Toen ik strafrecht deed in Groningen was daar die discipline nogal dadergericht. Dat wil zeggen, eigenlijk kon hij/zij er meestal niets aan doen, maar de wandaad was het gevolg van wat de dader vooral in zijn jeugd allemaal had meegemaakt. Er werd flink afgegeven op types als Lombroso en volgeling Buikhuisen. Die beweerden dat je iemands criminele handel en wandel onder andere kon aflezen aan uiterlijke kenmerken als brede kaken en diepliggende ogen. Nu vind ik ook dat je bepaalde types criminelen er zo uitpikt, als je je ogen niet in je zak hebt. Jazeker. Dat kan hem trouwens ook in spijkerbroeken zitten, en dan vaak juist geen neppers.
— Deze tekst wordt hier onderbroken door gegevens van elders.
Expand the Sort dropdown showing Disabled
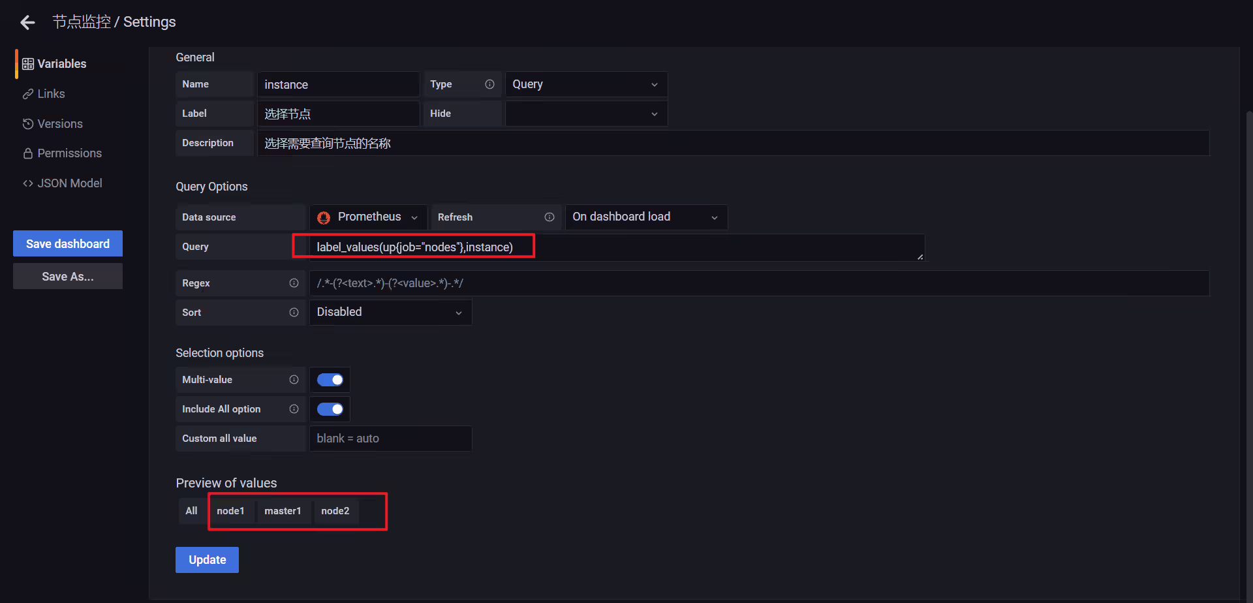The height and width of the screenshot is (603, 1253). pos(390,313)
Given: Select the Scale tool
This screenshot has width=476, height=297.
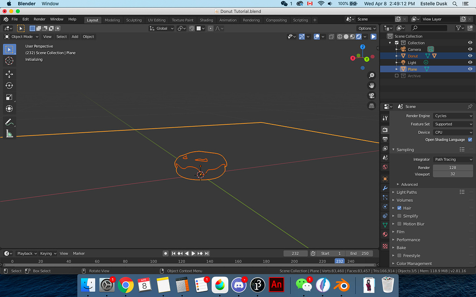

Ook op andere terreinen ben ik inmiddels een kleine snob geworden ben ik bang. En gniffel ik als ik de visverkoopster tegen haar man hoor zeggen: zeg Ad, de Aardappeleters, is dat nou van Rembrandt of van Gogh? Of vorige week in de Hermitage, bij de tentoonstelling van Rubens, toen iemand zich hardop afvroeg of deze nou katholiek of protestant zou zijn geweest. Dat zie je toch zo, oen! schoot door mijn hoofd. Bij mijn observaties denk ik er nu wel van alles achteraan: hoe zou die dat nou ook moeten weten, toch niet gek? Zij weet hoe je vissen moet stropen, ik niet.
Opgroeien deed ik op het platteland en als ik mijn tafelmanieren niet juist in de praktijk bracht brieste mijn vader: we zijn hier niet bij van de L!! Dat waren de buren. Veel later, toen mijn ouders zich hadden teruggetrokken in Frankrijk, zag ik hen tijdens een bezoek allebei hun bord aflikken na de maaltijd. Gewoon, onverstoorbaar en synchroon, alsof ze nooit wat anders hadden gedaan, want het was zo lekker, mijn moeder had weer eens zo goed gekookt.
Ik was geschokt, toen geamuseerd, en veel later eigenlijk best trots op mijn ouders. Ze waren zo verdomde echt.